→ **Cosa fare**:
1 - Ricopia dal testo su Fontane Bianche tutto ciò che va da "La sconcertante velocità" fino a "confine delle villette.".
2 - Secondo il testo su Fontane Bianche, su quale sito fu lanciata la prima volta la petizione sul lungomare "nascosto"?

→ **Testo dato**:
La prima volta che la petizione sul tema del lungomare ‘nascosto’ di via Elorina e del Talete fu lanciata sul web, sul sito Change.org, era circa due anni, ma solo ieri è stata rilanciata a seguito di una lunga riflessione firmata da Fabio Morreale, sul sito di Natura Sicula, riguardante la zona di Fontane Bianche.
La sconcertante velocità con cui le villette abusive hanno modificato gli ambienti naturali, ha comportato la devastazione di paesaggi, natura, costa e mare. – si legge sul sito di Natura Sicula – Villette, seconde case, parcheggi, ristoranti al mare, negozi, hotel, beach bar e prati inglesi fino al mare hanno distrutto il paradiso di Fontane bianche, nascosto il mare alla vista, e limitato l’accesso alla spiaggia libera. Dove non hanno chiuso con cancelli e muri, le discese al mare sono state ridotte ad angusti, sporchi e scuri corridoi, nascosti peraltro dai muri di confine delle villette.
Scomparse le dune e la tonnara. Distrutta la vegetazione alofila, la gariga, la macchia mediterranea; al loro posto palme esotiche, mimose, araucarie, magnolie e altre specie aliene. Un danno irreparabile dal punto di vista naturale, culturale e del diritto di tutti i cittadini di poter fruire spazi liberi, dove la natura è altrettanto libera di esprimersi. Diciamocelo chiaramente.

→ **Dati mostrati**:
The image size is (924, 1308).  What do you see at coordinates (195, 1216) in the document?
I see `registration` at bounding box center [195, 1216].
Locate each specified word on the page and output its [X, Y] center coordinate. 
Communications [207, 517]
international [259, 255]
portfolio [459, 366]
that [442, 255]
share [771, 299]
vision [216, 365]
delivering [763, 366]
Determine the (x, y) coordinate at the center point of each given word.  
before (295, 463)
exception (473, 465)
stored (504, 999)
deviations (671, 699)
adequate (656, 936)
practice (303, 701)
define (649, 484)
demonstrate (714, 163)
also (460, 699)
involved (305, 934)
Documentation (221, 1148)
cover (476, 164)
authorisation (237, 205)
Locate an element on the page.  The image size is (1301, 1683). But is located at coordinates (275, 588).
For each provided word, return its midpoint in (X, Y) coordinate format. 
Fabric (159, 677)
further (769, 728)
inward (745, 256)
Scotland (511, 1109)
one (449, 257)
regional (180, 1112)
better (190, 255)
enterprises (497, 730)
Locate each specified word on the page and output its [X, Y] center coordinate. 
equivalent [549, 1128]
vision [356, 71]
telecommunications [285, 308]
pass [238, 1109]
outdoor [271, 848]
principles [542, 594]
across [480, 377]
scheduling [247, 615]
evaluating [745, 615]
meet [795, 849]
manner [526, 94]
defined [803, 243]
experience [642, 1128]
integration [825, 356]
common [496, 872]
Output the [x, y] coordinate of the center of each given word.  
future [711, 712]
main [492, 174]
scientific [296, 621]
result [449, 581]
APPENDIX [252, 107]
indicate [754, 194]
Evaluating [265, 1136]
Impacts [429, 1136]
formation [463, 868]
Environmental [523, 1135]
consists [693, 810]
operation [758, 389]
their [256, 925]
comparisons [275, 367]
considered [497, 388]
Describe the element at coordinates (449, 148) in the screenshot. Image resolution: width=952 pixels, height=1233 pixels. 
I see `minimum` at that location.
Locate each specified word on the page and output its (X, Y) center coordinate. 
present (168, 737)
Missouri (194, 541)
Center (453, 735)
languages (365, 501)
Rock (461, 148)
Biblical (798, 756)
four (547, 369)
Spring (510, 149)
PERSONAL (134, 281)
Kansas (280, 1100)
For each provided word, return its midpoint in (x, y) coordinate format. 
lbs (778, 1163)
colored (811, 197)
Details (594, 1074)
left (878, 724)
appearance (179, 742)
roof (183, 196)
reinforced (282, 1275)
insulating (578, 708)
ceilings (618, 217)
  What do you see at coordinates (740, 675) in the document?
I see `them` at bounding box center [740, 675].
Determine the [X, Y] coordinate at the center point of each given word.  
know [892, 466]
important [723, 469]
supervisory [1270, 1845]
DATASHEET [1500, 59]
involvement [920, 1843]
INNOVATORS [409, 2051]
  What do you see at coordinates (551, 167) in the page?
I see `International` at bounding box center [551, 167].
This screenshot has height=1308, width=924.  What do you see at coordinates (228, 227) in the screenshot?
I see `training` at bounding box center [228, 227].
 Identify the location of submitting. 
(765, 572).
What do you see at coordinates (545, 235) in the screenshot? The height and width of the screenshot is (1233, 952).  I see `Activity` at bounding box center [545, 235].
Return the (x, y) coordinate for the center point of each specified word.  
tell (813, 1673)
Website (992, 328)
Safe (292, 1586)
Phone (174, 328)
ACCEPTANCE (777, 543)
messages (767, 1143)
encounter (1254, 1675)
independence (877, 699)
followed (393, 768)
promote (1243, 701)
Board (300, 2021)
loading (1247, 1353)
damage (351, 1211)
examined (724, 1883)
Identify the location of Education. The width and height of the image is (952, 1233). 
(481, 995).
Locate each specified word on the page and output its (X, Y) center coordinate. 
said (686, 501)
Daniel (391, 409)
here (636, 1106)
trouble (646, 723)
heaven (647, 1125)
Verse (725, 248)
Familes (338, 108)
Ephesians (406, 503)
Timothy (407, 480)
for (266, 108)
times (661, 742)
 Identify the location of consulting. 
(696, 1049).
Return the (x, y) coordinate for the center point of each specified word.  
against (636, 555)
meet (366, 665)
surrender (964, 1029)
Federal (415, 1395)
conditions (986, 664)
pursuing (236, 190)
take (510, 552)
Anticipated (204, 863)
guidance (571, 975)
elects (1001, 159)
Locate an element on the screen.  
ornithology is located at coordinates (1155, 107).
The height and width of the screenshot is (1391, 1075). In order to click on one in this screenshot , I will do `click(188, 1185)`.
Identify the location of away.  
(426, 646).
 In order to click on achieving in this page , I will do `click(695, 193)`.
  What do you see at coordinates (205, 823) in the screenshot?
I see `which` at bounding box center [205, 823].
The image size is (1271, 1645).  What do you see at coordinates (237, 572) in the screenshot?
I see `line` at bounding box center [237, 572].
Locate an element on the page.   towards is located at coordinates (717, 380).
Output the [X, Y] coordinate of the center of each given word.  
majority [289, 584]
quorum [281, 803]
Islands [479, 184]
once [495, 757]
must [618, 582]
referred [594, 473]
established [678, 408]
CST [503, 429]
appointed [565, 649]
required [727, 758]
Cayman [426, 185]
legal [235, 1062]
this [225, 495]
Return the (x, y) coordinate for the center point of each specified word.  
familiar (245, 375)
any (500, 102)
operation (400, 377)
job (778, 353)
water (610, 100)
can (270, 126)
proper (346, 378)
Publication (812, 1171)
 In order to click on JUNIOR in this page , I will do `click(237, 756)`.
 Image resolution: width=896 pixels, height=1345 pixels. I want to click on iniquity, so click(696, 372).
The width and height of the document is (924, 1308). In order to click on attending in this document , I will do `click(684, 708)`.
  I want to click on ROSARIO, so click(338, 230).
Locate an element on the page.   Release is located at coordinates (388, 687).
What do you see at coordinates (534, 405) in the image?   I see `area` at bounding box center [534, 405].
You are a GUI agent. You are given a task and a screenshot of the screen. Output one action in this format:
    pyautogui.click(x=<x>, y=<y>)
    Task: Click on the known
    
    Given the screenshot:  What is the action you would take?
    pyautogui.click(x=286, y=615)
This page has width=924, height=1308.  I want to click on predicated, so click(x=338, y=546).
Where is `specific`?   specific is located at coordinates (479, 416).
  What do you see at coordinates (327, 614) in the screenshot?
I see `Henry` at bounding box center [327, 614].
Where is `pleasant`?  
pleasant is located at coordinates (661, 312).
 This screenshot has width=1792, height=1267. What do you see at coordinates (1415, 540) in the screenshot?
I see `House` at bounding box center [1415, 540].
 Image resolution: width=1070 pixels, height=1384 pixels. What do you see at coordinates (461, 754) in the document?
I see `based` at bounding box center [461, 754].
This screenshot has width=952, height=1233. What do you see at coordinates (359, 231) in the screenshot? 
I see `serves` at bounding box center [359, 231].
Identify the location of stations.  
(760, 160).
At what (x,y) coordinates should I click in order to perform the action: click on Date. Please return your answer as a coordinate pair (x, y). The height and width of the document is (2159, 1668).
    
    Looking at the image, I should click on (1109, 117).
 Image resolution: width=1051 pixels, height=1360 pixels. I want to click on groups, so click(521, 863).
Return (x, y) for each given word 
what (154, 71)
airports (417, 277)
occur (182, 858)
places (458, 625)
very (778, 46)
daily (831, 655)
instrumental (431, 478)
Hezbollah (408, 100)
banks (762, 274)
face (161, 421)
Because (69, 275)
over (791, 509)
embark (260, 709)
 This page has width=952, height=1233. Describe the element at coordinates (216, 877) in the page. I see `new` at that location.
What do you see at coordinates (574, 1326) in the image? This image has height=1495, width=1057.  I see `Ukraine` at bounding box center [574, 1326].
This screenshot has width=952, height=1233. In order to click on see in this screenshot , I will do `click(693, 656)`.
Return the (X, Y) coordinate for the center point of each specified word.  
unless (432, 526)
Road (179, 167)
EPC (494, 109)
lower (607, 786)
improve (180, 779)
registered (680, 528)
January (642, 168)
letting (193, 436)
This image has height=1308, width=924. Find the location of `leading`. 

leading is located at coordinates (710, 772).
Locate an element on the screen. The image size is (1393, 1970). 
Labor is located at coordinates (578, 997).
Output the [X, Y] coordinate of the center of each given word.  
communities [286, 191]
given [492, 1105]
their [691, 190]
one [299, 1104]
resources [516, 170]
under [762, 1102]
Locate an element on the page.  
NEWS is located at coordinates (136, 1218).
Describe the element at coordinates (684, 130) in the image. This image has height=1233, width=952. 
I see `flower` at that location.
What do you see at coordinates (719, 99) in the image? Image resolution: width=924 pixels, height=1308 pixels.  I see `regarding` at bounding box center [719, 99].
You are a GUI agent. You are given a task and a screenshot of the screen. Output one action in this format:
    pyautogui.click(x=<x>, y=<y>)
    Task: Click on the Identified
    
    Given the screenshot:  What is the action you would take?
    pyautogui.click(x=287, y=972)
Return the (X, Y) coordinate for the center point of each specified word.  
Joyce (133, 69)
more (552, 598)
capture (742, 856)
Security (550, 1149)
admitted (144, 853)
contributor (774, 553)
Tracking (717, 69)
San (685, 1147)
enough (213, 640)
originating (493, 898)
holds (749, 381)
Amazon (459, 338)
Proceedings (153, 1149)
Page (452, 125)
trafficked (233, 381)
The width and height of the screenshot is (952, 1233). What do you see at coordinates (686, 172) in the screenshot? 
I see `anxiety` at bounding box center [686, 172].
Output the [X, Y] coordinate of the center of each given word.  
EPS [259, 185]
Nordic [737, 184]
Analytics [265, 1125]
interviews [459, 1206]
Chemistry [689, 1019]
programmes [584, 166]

→ **Risultati attesi**:
1 -
La sconcertante velocità con cui le villette abusive hanno modificato gli ambienti naturali, ha comportato la devastazione di paesaggi, natura, costa e mare. – si legge sul sito di Natura Sicula – Villette, seconde case, parcheggi, ristoranti al mare, negozi, hotel, beach bar e prati inglesi fino al mare hanno distrutto il paradiso di Fontane bianche, nascosto il mare alla vista, e limitato l’accesso alla spiaggia libera. Dove non hanno chiuso con cancelli e muri, le discese al mare sono state ridotte ad angusti, sporchi e scuri corridoi, nascosti peraltro dai muri di confine delle villette.

2 - Su Change.org.